Many times people who have previously lived in Brazil want to continue receiving The Brazil Times.
The newspaper office mails about 220 papers each day to people in other Indiana counties and states who have their subscription sent to them via the U.S. Postal Service.
The concern of delayed postal delivery of The Brazil Times' newspapers has been raised. Several subscribers have called in to make The Times aware that their newspapers were no longer showing up regularly. Sometimes the paper would come three or four days late, or even two or three weeks late.
Colleen South, of Veedersburg, Ind.,used to be a teacher in Clay County until she and her husband moved in 1978. She said she subscribed to the paper to get news about students she knew and friends she grew up with.
Up until about February, Colleen was receiving our newspaper in the mail the day after it was published. After that, the delivery of our papers turned into three papers on Monday and then one again on Friday. The papers she received were outdated news.
"I pay extra to have the newspaper delivered to me in a timely fashion and then, the post office interrupts the delivery," Colleen said in a phone interview. Colleen was upset once when she was unable to find out about someone she knew passing away until two weeks later.

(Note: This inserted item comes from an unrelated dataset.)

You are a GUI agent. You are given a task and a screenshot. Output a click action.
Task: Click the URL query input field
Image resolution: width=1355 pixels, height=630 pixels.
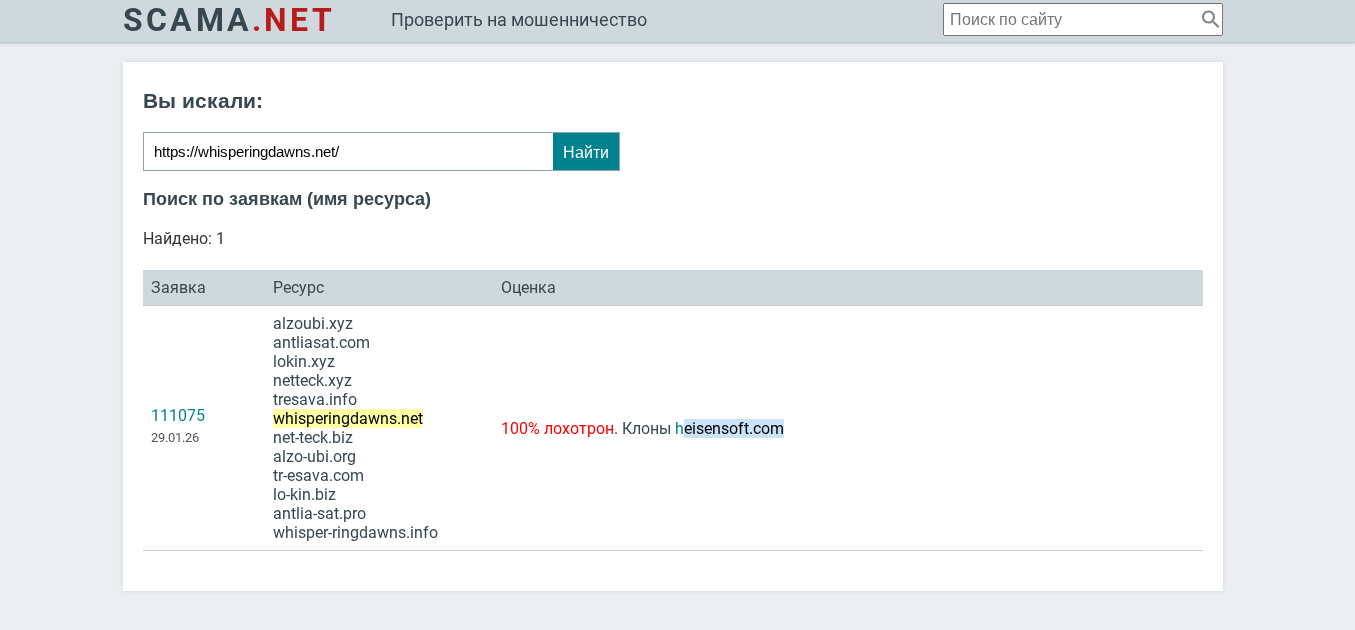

Colleen said, "I realize the papers are considered junk mail to some and not of priority, but to us, the newspapers keep us informed of what is going on in that area (Clay County)."
Rose Bussing, of Ft. Myers, Fla., lived in Brazil until the last year when she and her husband moved. Rose has noticed that the papers were coming later and later and even receiving three on Monday and then one on Friday, but she doesn't think it's a big problem.
"Old news is better than no news," she said in a phone interview.
"I'm so happy that you deliver them to us, I have no complaints," Rose said.
It has been discovered that papers enroute to counties in Indiana are now being shipped to other locations, in and out-of-state, instead of going to Indianapolis like before. Karen Barnhart, Circulation Clerk for The Brazil Times, would like to assure subscribers that, "Each day, we take that day's paper to the post office to be shipped. We don't hold them and ship them all at once."